Impartiality and Equilibrium Theme

      Since Anand has excellent grasp over the psychology of both the caste Hindus and the untouchables, his portrayal of their intercourse and relationship is impartial and equipoised. He does neither overstate or exaggerate the injustice and cruelty perpetrated on the untouchable nor does deride and censure all caste Hindus for being callous and unscrupulous. His caste Hindu characters are not all tyrant nor all his untouchables praiseworthy and commendable, Pandit Kali Nath, a hypocritical character stands in full contrast of Habildar Char at Singh who is a generous caste Hindu and he has transcended himself beyond the limits of caste prejudices. He is cordial, amicable and generous to Bakha. So Bakha feels, “I wouldn’t mind being a sweeper all my life. I would do anything for him.” Again in contrast to the belligerent and garrulous outcaste woman, Gulabo, who hurls invectives on Sohini for her being silent, stands a generous and benevolent caste Hindu women who hands a chapati to Bakha, adding politely; “My child, you should not sit on people’s doorstep like this.” Among the untouchables too, indiscreet, idle and filthy characters like Lakha and Bakha do not evoke our compassion as Bakha does.

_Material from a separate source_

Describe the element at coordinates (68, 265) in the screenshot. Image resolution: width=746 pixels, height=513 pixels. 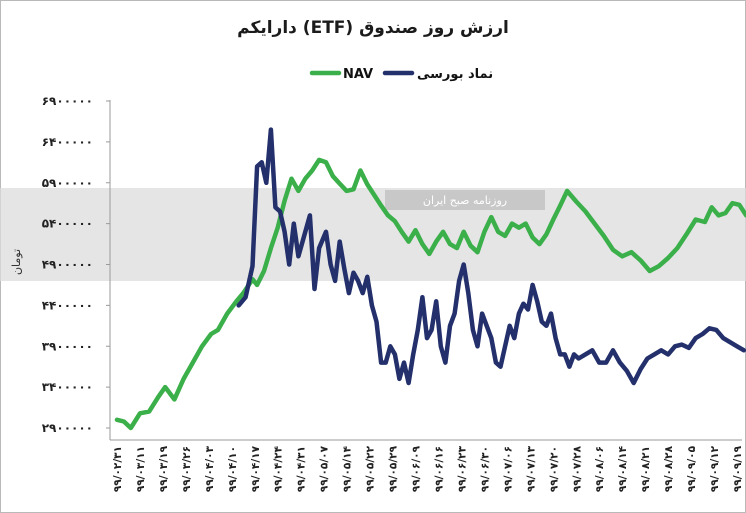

Anand’s Greatness as a Novelist

      Anand has successfully distinguished himself in portraying the motif of untouchability in Untouchable. And eminence has been universally accepted as he introduced the real picture of Hindu tradition—with all its merits and demerits to the rest of the world. E.M. Forster presents a glowing tribute to Anand’s greatness in the Preface of Untouchable. E.M. Forster acknowledges his merits as he portrays the untouchables in their surroundings. ‘The sweeper is worse off than a slave, for the slave may change his master and his duties and may even become free, but the sweeper is bound forever, born into a state from which he cannot escape and where he is excluded from social intercourse and the consolations of his religion. Unclean himself pollutes others when he touches them. They have to purify themselves and to rearrange their plan for the day Thus he is a disquieting as well as a disgusting object to the orthodox as he walks along the public roads, and it is his duty to call out and warn them that he is coming. No wonder that the dirt enters into his soul, and that he feels himself at moments to be what he is supposed to be. It is sometimes said that he is so degraded that he doesn’t mind, but this is not the opinion of those who have studied his case, nor is it born out by my own slight testimony.’ Forster himself perceive a change in the attitude of the untouchables. He remarks, “I remember on my visits to India noticing that the sweepers were more sensitive-looking and more presentable than other servants, and I knew one of the them who had some skill as a poet.”